Tuesday, July 10, 2007

MY FRIEND SHAM

It’s been a tough July. I haven’t felt much like blogging. Our dog Shambaugh has been battling health problems since late last year and the time finally came to say goodbye. He lived more than 12 years which is quite an accomplishment for a big dog. He was born the same year as Buckingham and outlived him by 5 years. Trish saved him from a shelter back in 1996 shortly after she graduated from college. She would go to the shelter 2 times a week looking for a Golden Retriever but couldn’t help noticing this mutt made of malamute and possibly a hint of wolf. He didn’t bark like the others. The first time Trish saw him, he put his paw up on the cage as she walked by.

After seeing Sham for more than a month she noticed that he was getting pushed father down the line. The people at the shelter said that dogs get pushed down the line farther as they get closer to the end. Sham was only a couple of days away from the needle when Trish decided to abandon her retriever plan and take Sham instead. Her father was against it but her mother lobbied hard. He didn’t want any dogs around the cats. Sham was relegated to the garage, and then the kitchen, and then downstairs and finally in a month he owned the whole house. Tricia’s parents became so fond of Sham that they flew him back to Iowa during the first few winters after Trish moved to Florida.

Sham was already an older dog when I met him in 2002. Bucky had died of cancer only a month earlier. Sham reminded me of Bucky quite a bit. Neither barked often, Bucky only when I confused him and Sham only at other animals. Neither made good watch dogs, neither met a human they didn’t like. A few years ago Trish found Sham with a captured opossum in his mouth. She got angry at him and forced him to spit it out. It reminded me of the time that Bucky caught the small yippie dog in the same grip.

He would often sit between the couch and coffee table while we watched TV. It would sometimes startle him when I cheered for the Yankees or yelled at the TV for some political speech I was seeing. He was slow to new things. We lived in this house for more than a month before he felt comfortable climbing the stairs. Tricia’s mother bought him a special orthopedic bed last year and he was three weeks before he would try it out. You didn’t have to convince him to eat any kind of meat or peanut butter. He would pretty much eat it until it stopped coming. He was only a portion of his old self, but it was a reminder of what he use to be. Tricia put her Appletini on the porch floor once and Sham snuck in and drank it gladly. He did the same with beer another time. Why would a dog like beer? He was so interested in the TV that time we watched the documentary about wolves.
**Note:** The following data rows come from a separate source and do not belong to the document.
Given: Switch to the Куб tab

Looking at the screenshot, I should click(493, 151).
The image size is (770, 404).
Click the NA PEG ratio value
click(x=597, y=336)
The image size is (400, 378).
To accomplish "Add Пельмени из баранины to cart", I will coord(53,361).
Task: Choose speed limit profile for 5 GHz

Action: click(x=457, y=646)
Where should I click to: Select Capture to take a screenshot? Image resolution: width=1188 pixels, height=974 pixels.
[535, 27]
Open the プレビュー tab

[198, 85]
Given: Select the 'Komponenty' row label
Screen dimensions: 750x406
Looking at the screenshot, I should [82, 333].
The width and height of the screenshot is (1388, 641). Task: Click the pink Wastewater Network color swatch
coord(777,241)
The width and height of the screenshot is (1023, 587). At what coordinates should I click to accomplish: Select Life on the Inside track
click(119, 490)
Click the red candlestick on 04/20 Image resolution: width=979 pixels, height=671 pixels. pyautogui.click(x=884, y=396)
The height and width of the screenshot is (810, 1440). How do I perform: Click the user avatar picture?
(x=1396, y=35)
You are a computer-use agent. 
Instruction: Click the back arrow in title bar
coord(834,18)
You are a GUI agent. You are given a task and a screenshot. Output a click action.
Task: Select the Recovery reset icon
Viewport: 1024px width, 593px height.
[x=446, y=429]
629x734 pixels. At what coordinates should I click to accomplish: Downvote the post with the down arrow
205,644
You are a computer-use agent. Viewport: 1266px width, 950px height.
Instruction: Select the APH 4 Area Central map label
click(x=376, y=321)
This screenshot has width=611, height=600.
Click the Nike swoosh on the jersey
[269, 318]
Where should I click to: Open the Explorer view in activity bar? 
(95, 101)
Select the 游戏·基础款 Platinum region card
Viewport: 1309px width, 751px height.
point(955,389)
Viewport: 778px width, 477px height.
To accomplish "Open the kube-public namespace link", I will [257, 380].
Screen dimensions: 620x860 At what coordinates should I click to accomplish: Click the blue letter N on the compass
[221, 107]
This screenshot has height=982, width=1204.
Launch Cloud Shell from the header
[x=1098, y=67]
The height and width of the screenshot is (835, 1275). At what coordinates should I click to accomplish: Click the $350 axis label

Sham’s decline began with his inability to jump up on furniture. I use to ask Trish why she let a big dog like that jump on couches and beds and later I felt sad when he was no longer able to do so. Last September we found him limping after returning home from some outing. Soon he could no longer climb the stairs. We gave him medicine and he could climb the stairs again, but it killed his appetite and he dropped from 80 lbs to 50lbs. We saw a thing on the CBS Sunday Morning show about giving pets acupuncture and we tried it in January. It gave him his mobility back and his appetite returned. But he hated going to the place. The lady doctor there had no bedside manner and didn’t understand Sham like his regular vet. She kept forcing him down rather than waiting for him, which only made him hate the whole experience. On top of that, the treatments were effective for shorter periods of time. Finally last week, he had gotten so that he couldn’t even get up in the mornings. He would frequently fall and just sleep where he lied. He stopped coming up to us or listening to us. He seemed by the end to be in his own world much of the time.

Not having him around has been tough. I drive home and think that he will greet me. I go out to get the mail and try to remember not to let him out. When I wake up in the morning I look over the rail upstairs to see if he’s asleep. My mind still hasn’t totally accepted that he’s gone even though I stood by the Vet in his final moments. It seems trivial to worry about animals with so many problems in the world, but its loyal dogs like Sham that make life less brutish. It was a gift to know him.